### Task to carry out:
Determine how many lines of this material contain "agent". Give only the number.

### Information shown:

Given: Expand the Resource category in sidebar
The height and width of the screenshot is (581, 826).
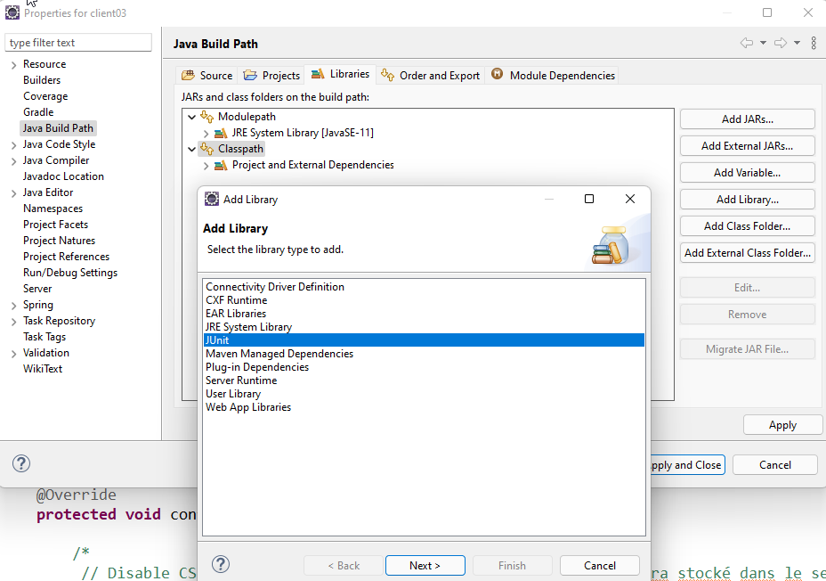Looking at the screenshot, I should (x=13, y=65).
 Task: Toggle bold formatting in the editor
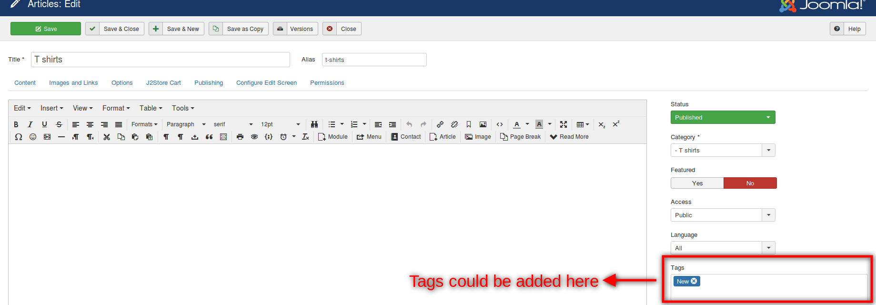tap(16, 124)
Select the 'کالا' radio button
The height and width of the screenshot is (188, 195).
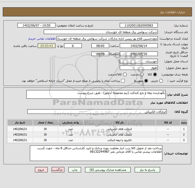pyautogui.click(x=155, y=75)
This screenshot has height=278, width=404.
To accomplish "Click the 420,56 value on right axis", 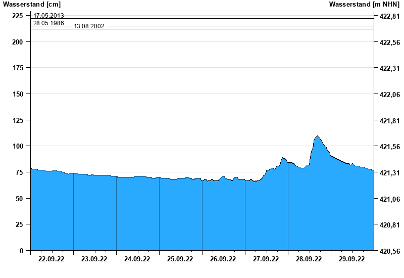I will [389, 251].
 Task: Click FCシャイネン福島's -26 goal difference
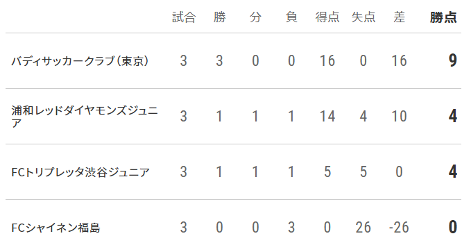click(399, 227)
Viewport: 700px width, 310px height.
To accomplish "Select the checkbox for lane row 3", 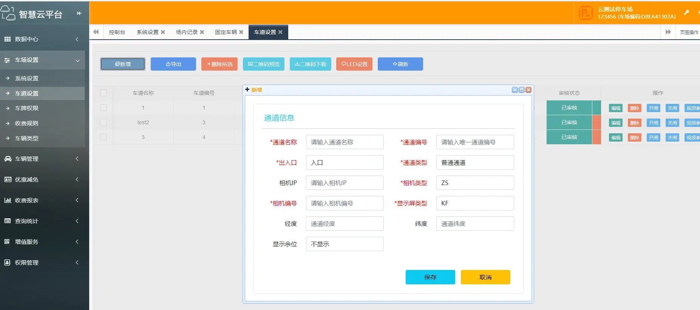I will pos(104,137).
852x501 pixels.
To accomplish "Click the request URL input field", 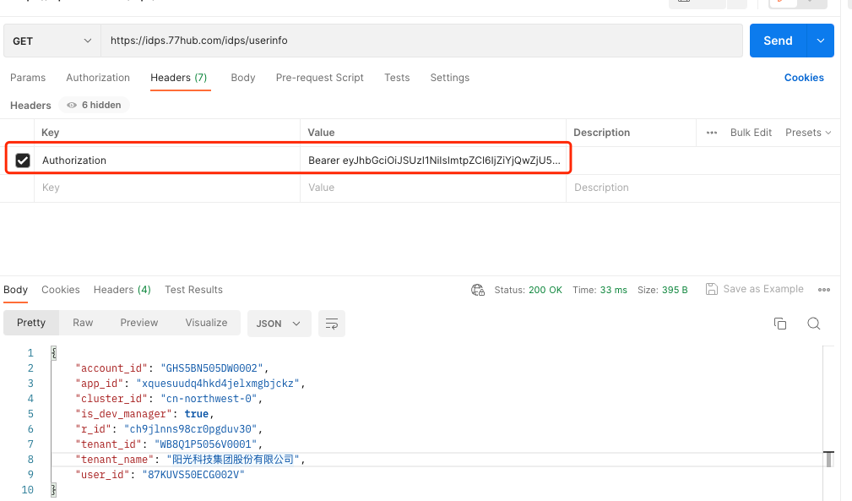I will coord(422,41).
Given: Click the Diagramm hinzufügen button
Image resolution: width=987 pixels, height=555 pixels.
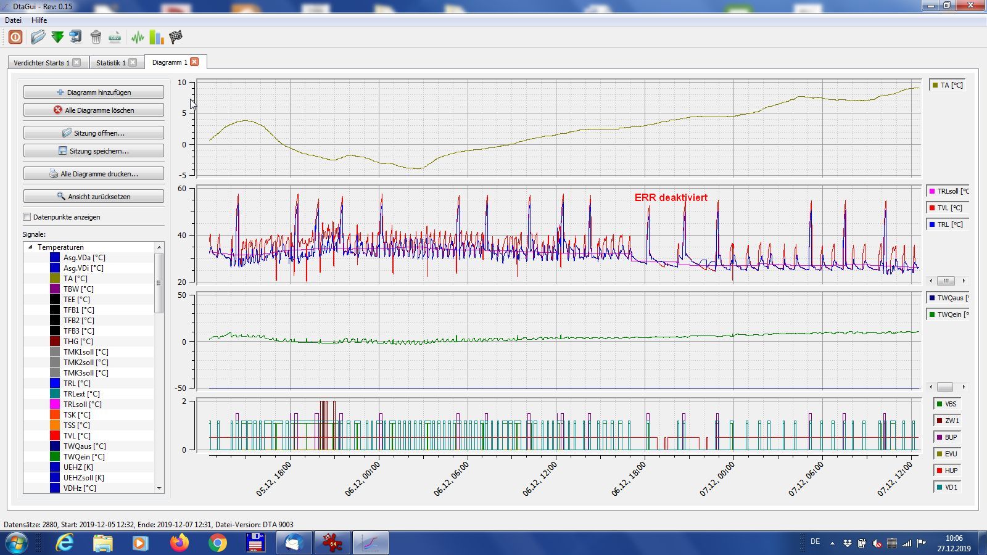Looking at the screenshot, I should 94,93.
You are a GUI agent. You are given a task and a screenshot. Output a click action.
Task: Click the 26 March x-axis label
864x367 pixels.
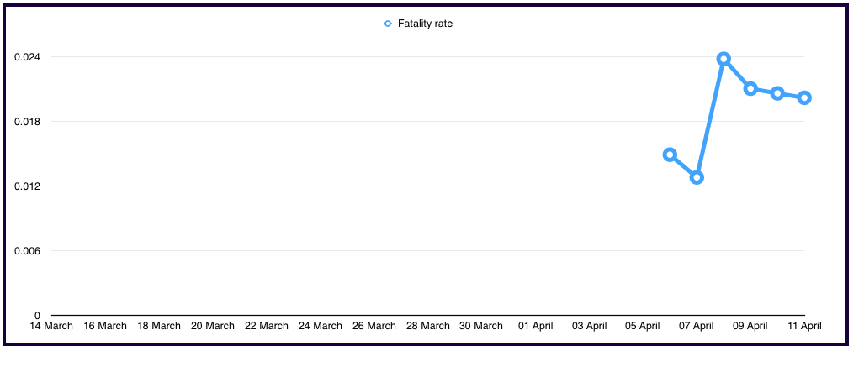pyautogui.click(x=374, y=326)
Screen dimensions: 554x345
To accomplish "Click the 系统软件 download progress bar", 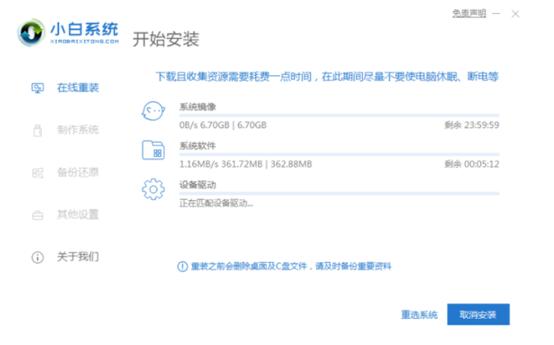I will click(x=339, y=154).
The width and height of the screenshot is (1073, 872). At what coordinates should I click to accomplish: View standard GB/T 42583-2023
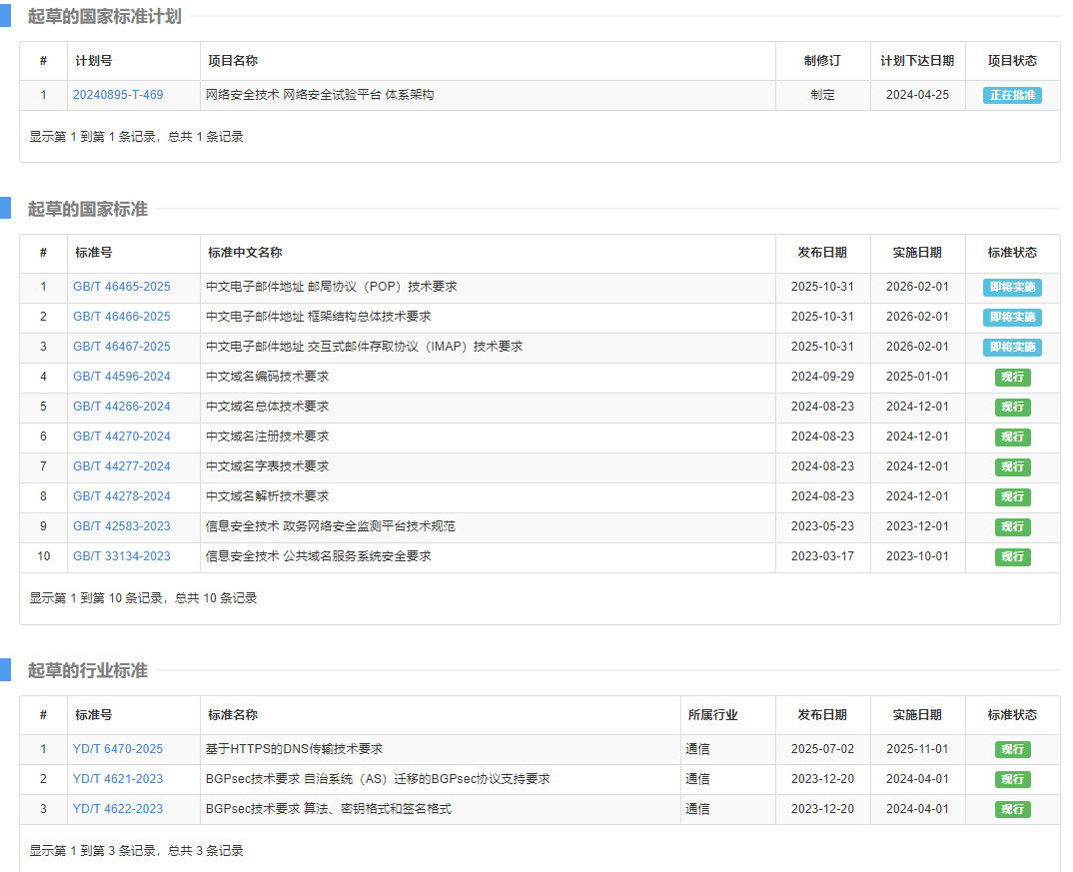tap(121, 526)
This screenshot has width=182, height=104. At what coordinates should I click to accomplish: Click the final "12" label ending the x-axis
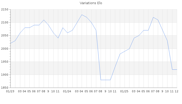[176, 91]

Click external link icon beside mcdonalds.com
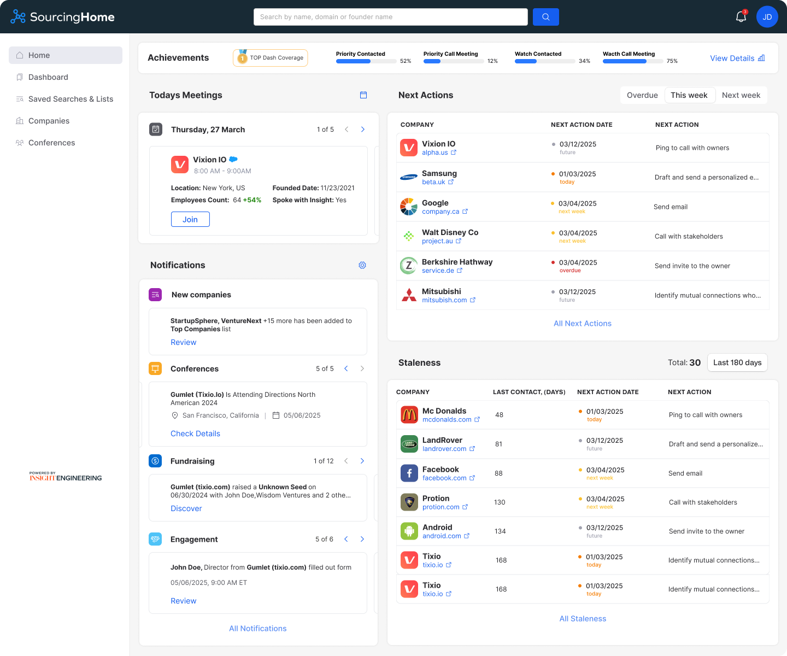click(x=477, y=420)
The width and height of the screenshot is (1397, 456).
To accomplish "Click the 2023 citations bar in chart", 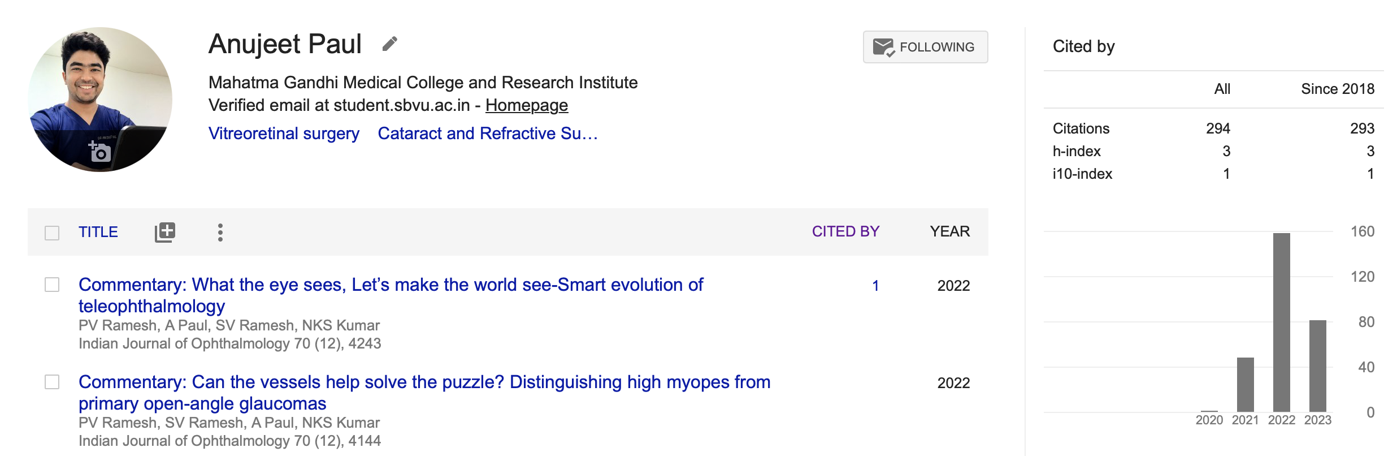I will point(1317,365).
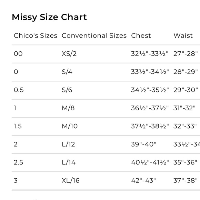Select the L/12 conventional size cell
This screenshot has width=200, height=200.
[x=68, y=144]
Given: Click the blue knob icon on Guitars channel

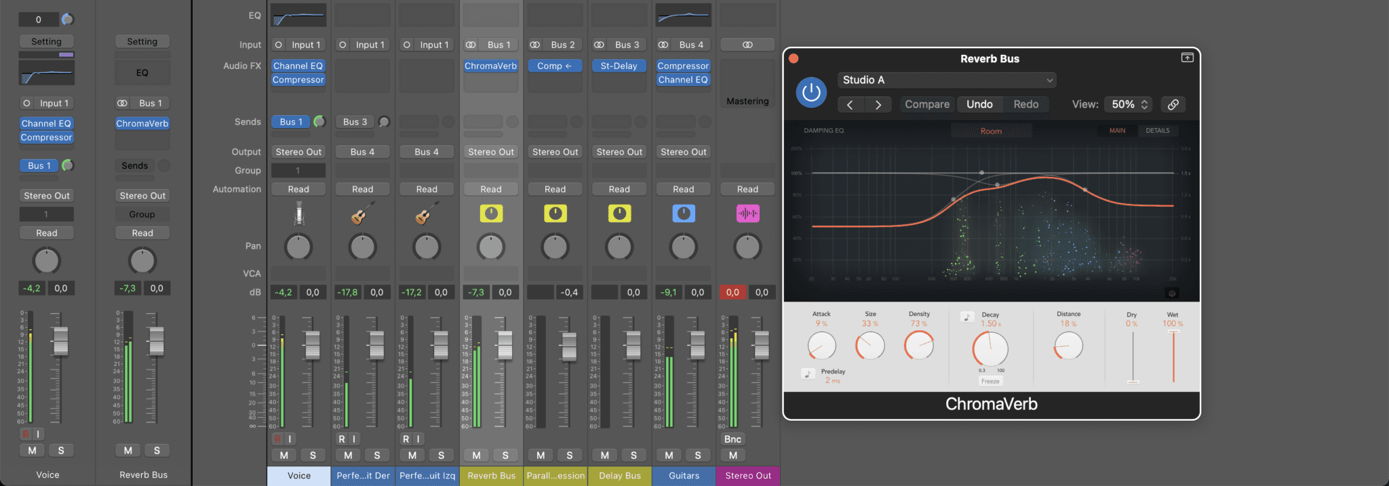Looking at the screenshot, I should tap(684, 214).
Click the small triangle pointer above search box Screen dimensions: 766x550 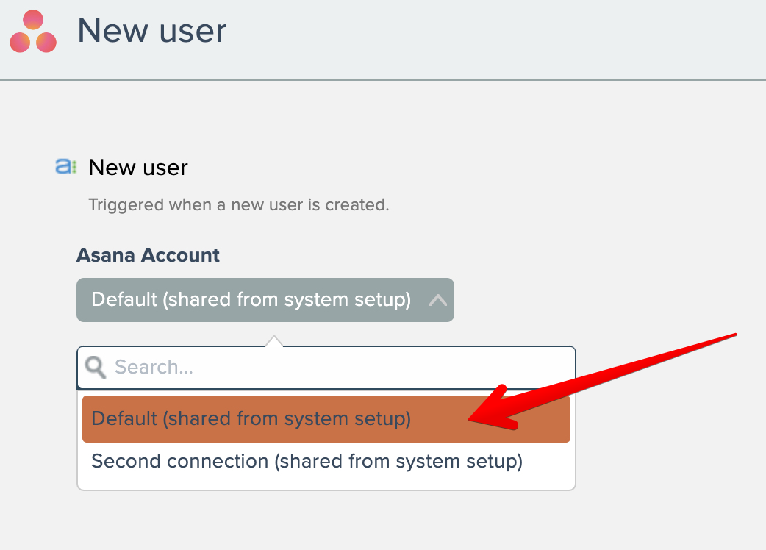coord(273,341)
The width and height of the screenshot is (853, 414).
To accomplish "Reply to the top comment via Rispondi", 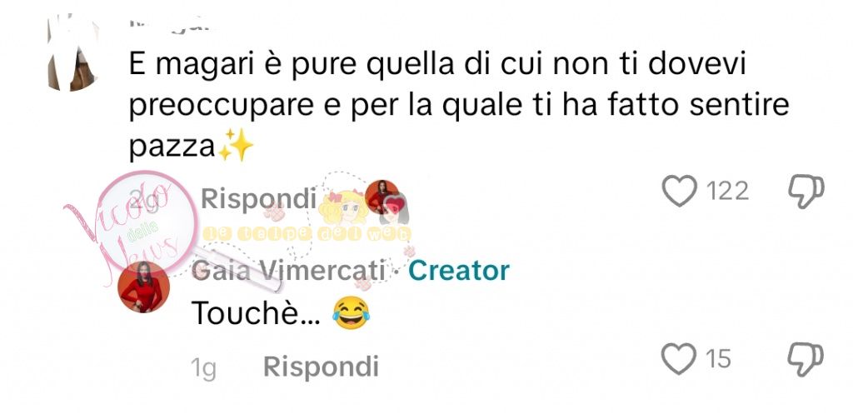I will (x=258, y=198).
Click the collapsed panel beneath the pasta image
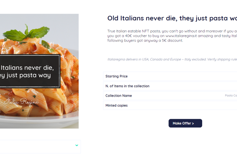The height and width of the screenshot is (159, 237). [37, 146]
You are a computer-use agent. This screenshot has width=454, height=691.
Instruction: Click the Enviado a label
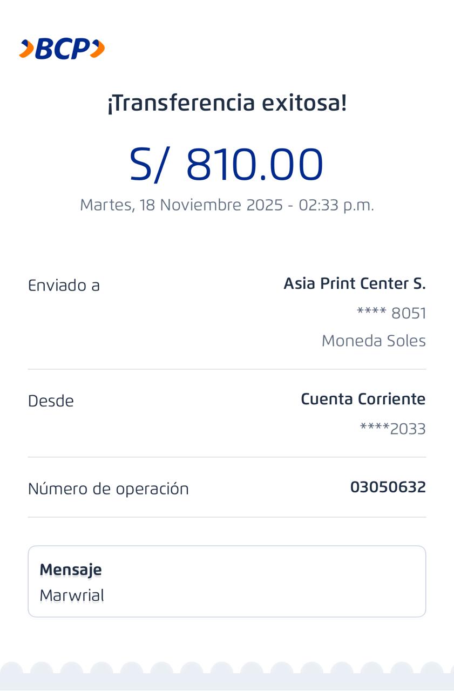pyautogui.click(x=64, y=285)
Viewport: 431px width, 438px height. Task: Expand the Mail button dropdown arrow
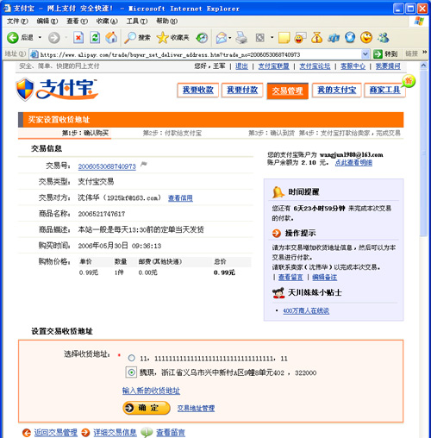point(230,38)
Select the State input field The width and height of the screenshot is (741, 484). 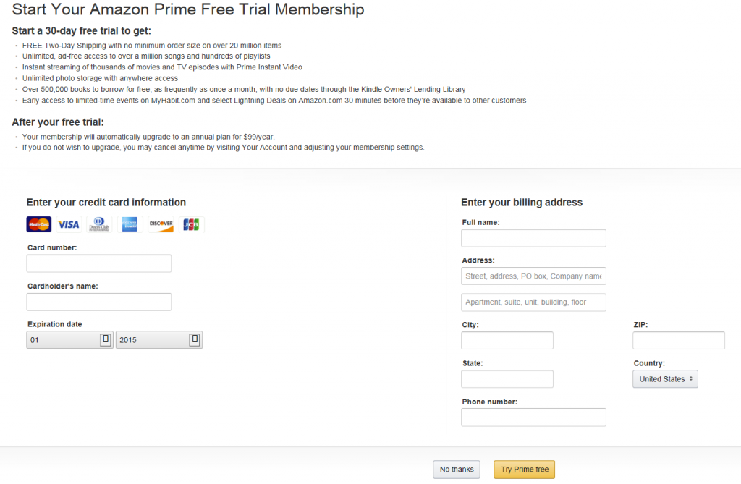[507, 379]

### Response below:
2